1. First, convert the polar coordinates to rectangular coordinates.
2. Then plot the points in rectangular coordinates and sketch the curve by connecting these points.

#### Work Step by Step

The rectangular coordinates of a point on the curve corresponding to $\theta$ is given by
$\left( {x,y} \right) = \left( {r\cos \theta ,r\sin \theta } \right)$,
$\left( {x,y} \right) = \frac{\theta }{2}\left( {\cos \theta ,\sin \theta } \right)$.
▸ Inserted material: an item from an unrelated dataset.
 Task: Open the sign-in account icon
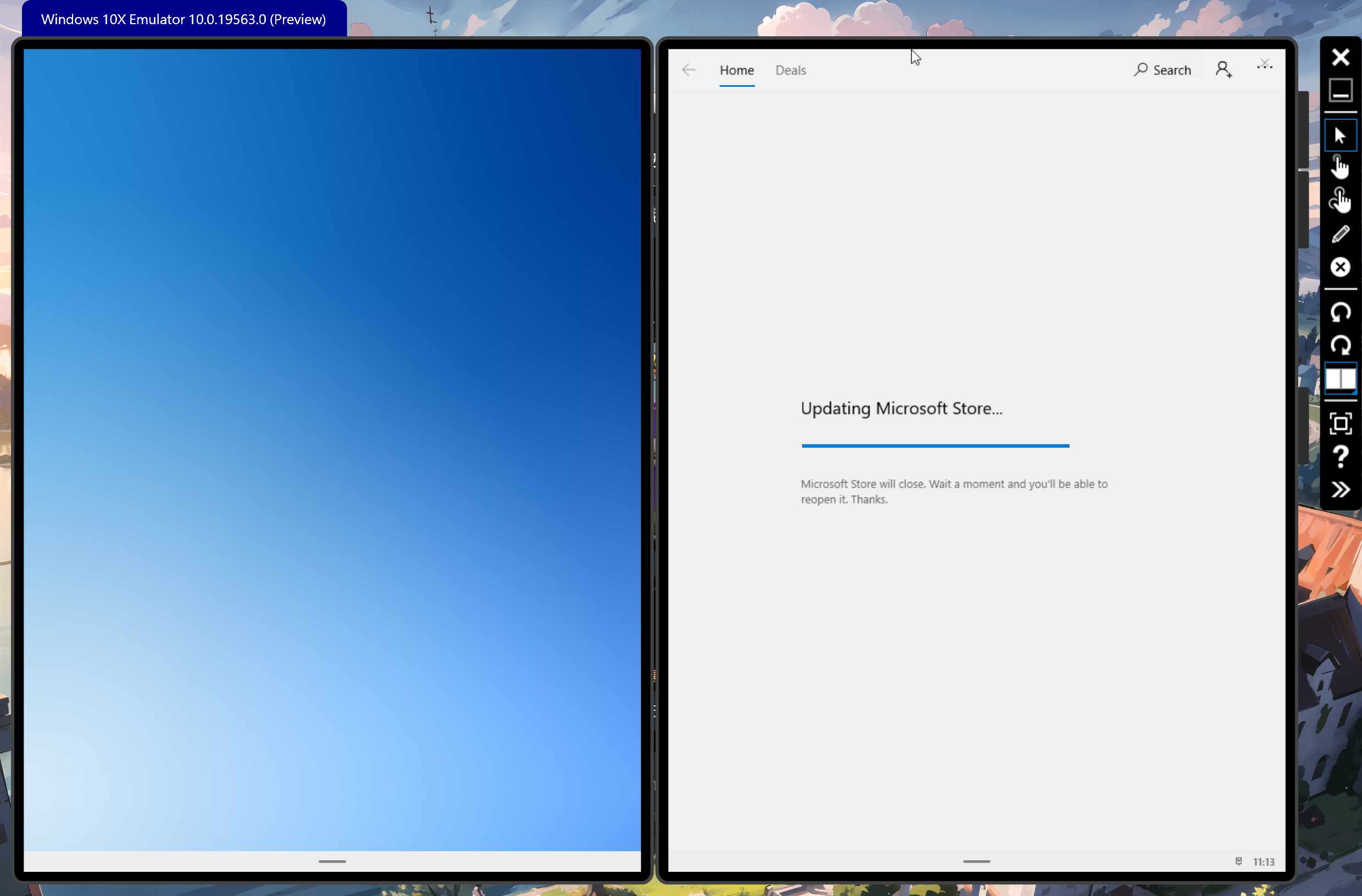tap(1223, 70)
For the interval $0 \le \theta \le 2\pi $, we evaluate several points in rectangular coordinates corresponding to $\theta = 0,\frac{\pi }{4},\frac{\pi }{2},...,2\pi $ and list them on the following table:
$\begin{array}{*{20}{c}}
\theta \\
0\\
{\frac{\pi }{4}}\\
{\frac{\pi }{2}}\\
{\frac{{3\pi }}{4}}\\
\pi \\
{\frac{{5\pi }}{4}}\\
{\frac{{3\pi }}{2}}\\
{\frac{{7\pi }}{4}}\\
{2\pi }
\end{array}\begin{array}{*{20}{c}}
{\left( {x,y} \right)}\\
{\left( {0,0} \right)}\\
{\left( {\frac{\pi }{{16}}\sqrt 2 ,\frac{\pi }{{16}}\sqrt 2 } \right)}\\
{\left( {0,\frac{\pi }{4}} \right)}\\
{\left( { - \frac{{3\pi }}{{16}}\sqrt 2 ,\frac{{3\pi }}{{16}}\sqrt 2 } \right)}\\
{\left( { - \frac{\pi }{2},0} \right)}\\
{\left( { - \frac{{5\pi }}{{16}}\sqrt 2 , - \frac{{5\pi }}{{16}}\sqrt 2 } \right)}\\
{\left( {0, - \frac{{3\pi }}{4}} \right)}\\
{\left( {\frac{{7\pi }}{{16}}\sqrt 2 , - \frac{{7\pi }}{{16}}\sqrt 2 } \right)}\\
{\left( {\pi ,0} \right)}
\end{array}$
Then we plot the points in rectangular coordinates and sketch the curve by connecting these points.